Low-Hanging Fruit First
Development environment scheduling and right-sizing gave us quick wins that built momentum. Start with obvious waste.
Measure Everything
We tracked cost, performance, and reliability throughout. This prevented optimizations that saved money but hurt user experience.
Architecture Matters
The biggest savings came from architectural changes: caching strategy, database optimization, and service consolidation.
Culture is Critical
Technical changes were necessary but insufficient. Cost awareness had to become part of engineering culture.
Optimization is Ongoing
Costs drift upward without continued attention. We established quarterly reviews to maintain efficiency.
Common Pitfalls to Avoid
Optimizing Too Early
Premature optimization wastes time. Wait until costs justify optimization effort.
Sacrificing Reliability for Cost
We never compromised redundancy, monitoring, or backup strategies. Reliability pays for itself.
One-Time Optimization
Without ongoing attention, costs creep back up. Build optimization into regular processes.
Ignoring Developer Experience
Development environment scheduling saved money but initially frustrated developers. We adjusted based on feedback to balance cost and experience.
Recommendations for Others
If you’re facing similar cost challenges:
1. Establish Baseline Metrics
Before optimizing:
- Tag all resources comprehensively
- Monitor utilization for 2+ weeks
- Document current costs by service and team
- Measure performance and reliability baselines
2. Create a Cost Optimization Roadmap
Prioritize based on:
- Potential savings (high impact first)
- Implementation difficulty (quick wins early)
- Risk level (low-risk changes first)
3. Implement Gradually
Don’t change everything at once:
- Make one change at a time
- Measure impact before proceeding
- Be ready to roll back if issues arise
4. Communicate Transparently
Keep stakeholders informed:
- Share weekly progress updates
- Document savings achieved
- Explain trade-offs and decisions
- Celebrate wins with the team
5. Build for Sustainability
Make cost optimization part of normal operations:
- Include cost in design reviews
- Add cost metrics to dashboards
- Review costs in team retrospectives
- Share cost optimization knowledge
Tools We Used
Cost monitoring:
- AWS Cost Explorer for analysis
- CloudHealth for multi-cloud visibility
- Custom dashboards in Grafana
Resource monitoring:
- Datadog for metrics and APM
- CloudWatch for AWS-specific metrics
- Custom scripts for utilization analysis
Optimization:
- AWS Compute Optimizer for right-sizing recommendations
- AWS Trusted Advisor for best practice checks
- Custom automation for scheduling
Conclusion
Reducing infrastructure costs by 60% while improving performance was challenging but achievable. The key was systematic measurement, architectural improvements, and cultural change.

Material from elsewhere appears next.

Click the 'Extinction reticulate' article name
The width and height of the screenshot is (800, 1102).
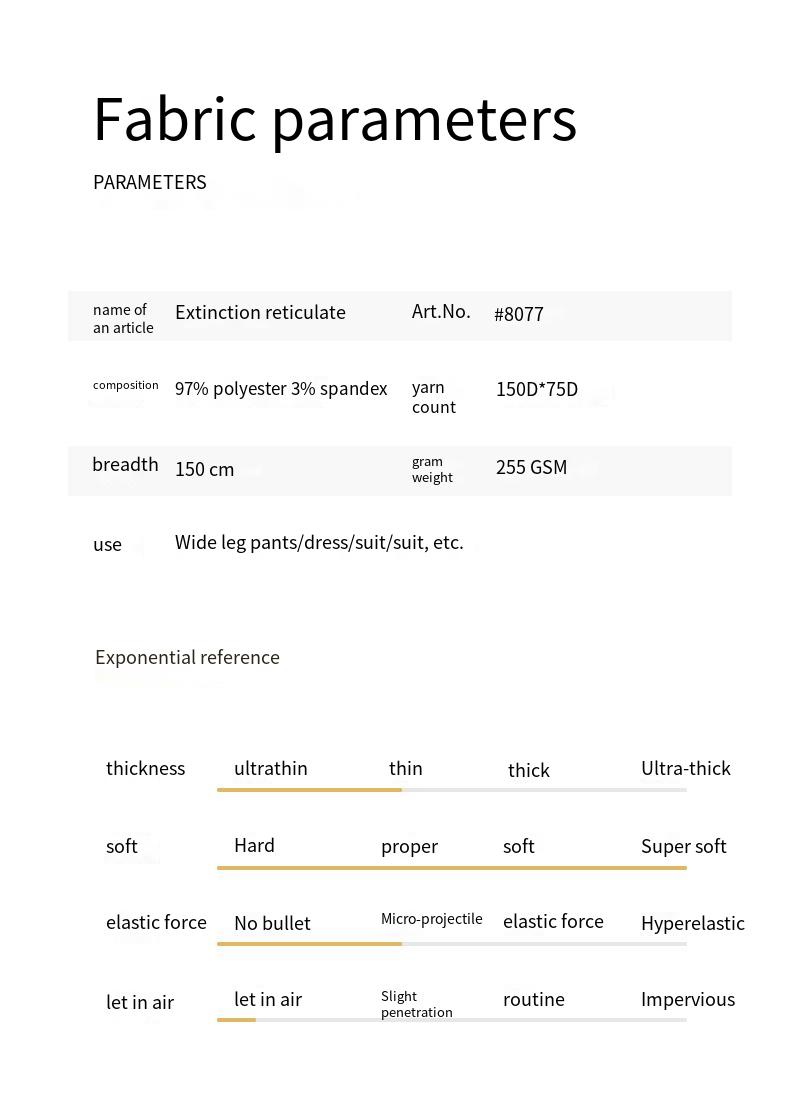260,312
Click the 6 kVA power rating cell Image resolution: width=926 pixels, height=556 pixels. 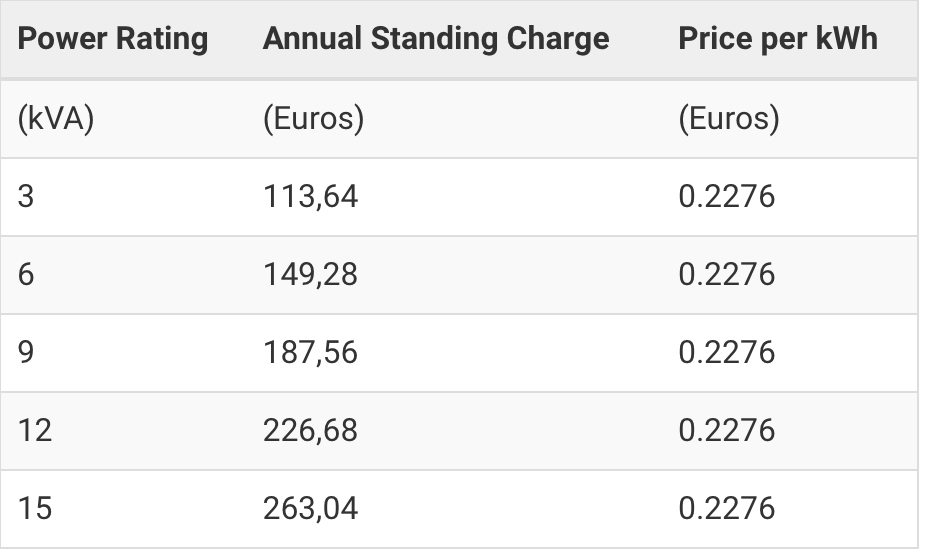click(26, 274)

Cost optimization isn’t a one-time project - it’s an ongoing practice. By building cost awareness into engineering culture and regular processes, we maintained efficiency while continuing to grow.
For teams facing similar challenges, the path is clear: measure everything, start with obvious waste, make data-driven decisions, and build sustainable practices. The results speak for themselves.
Part of our Case Studies series sharing real-world experiences building and operating production systems.